> **Short task**: In the items below, write out as a numbered list every line between the line containing "The width and" and the line containing "The image size is (912, 279). click(394, 230)", inclusive. Skip blank lines and leave the pictures out.

▼

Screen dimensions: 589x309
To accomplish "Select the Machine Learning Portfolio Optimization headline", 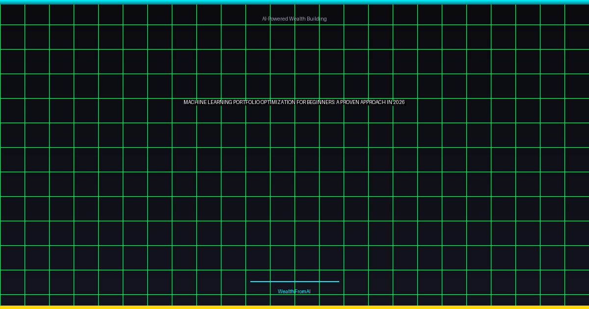I will pyautogui.click(x=294, y=102).
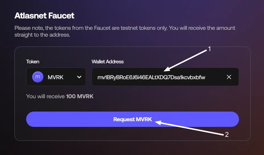Viewport: 264px width, 155px height.
Task: Open the MVRK token selector
Action: click(x=56, y=77)
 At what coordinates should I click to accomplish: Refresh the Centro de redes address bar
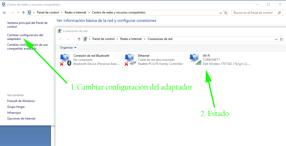pyautogui.click(x=226, y=13)
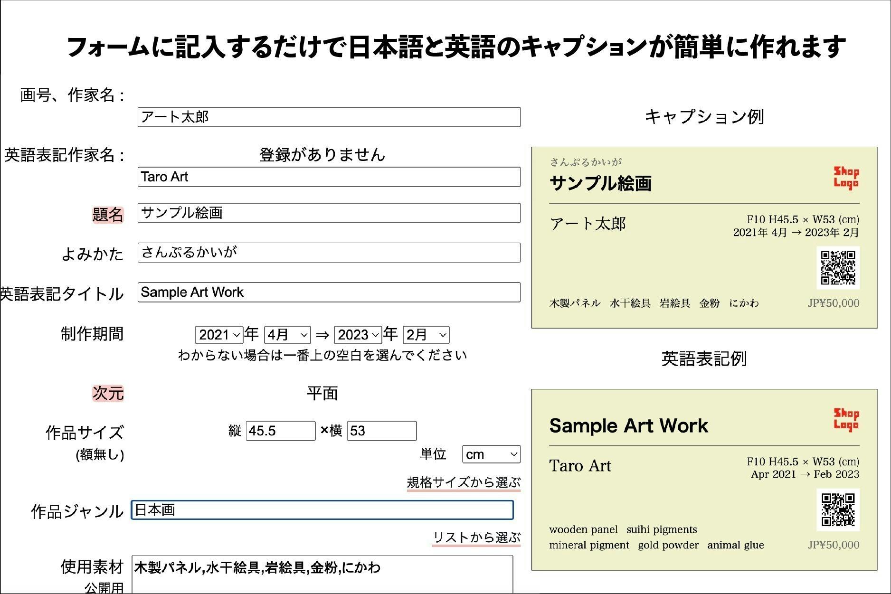Open the end month 2月 dropdown
891x594 pixels.
(426, 335)
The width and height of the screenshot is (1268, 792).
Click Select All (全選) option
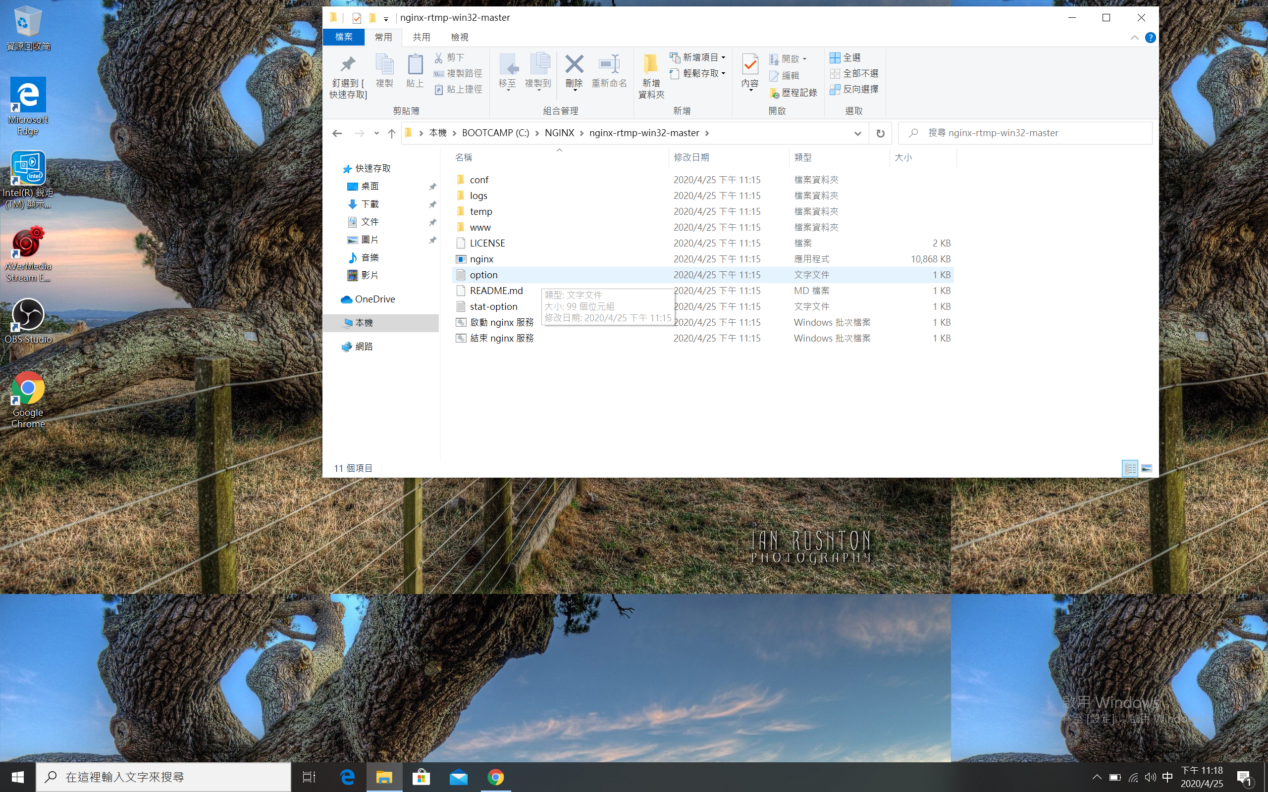tap(846, 58)
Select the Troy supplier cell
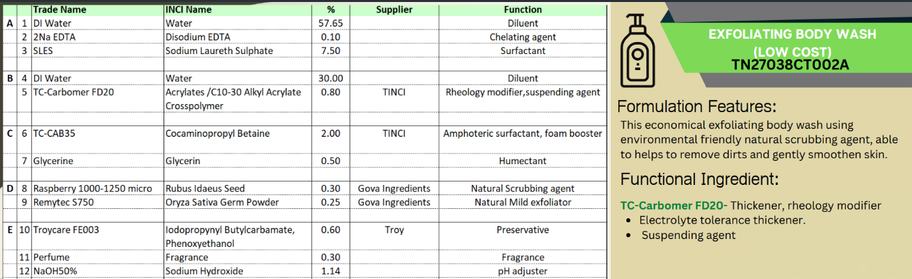The image size is (912, 279). click(394, 230)
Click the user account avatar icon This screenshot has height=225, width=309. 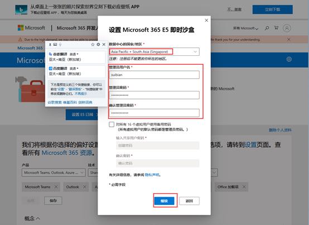click(x=287, y=28)
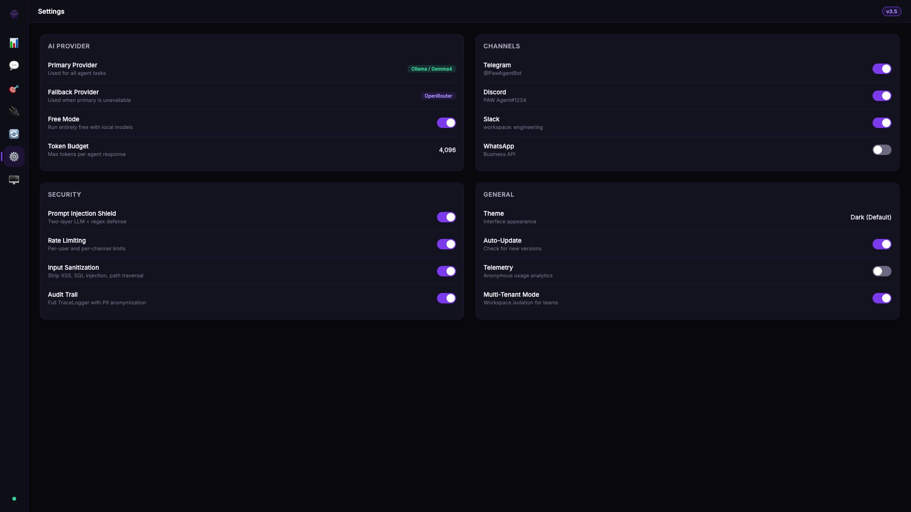Click the blue sync arrows icon
Viewport: 911px width, 512px height.
point(14,134)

▲

> **The reply**:
1. The width and height of the screenshot is (1268, 792).
2. Click Select All (全選) option
3. tap(846, 58)
4. Select the Troy supplier cell
5. The image size is (912, 279). click(394, 230)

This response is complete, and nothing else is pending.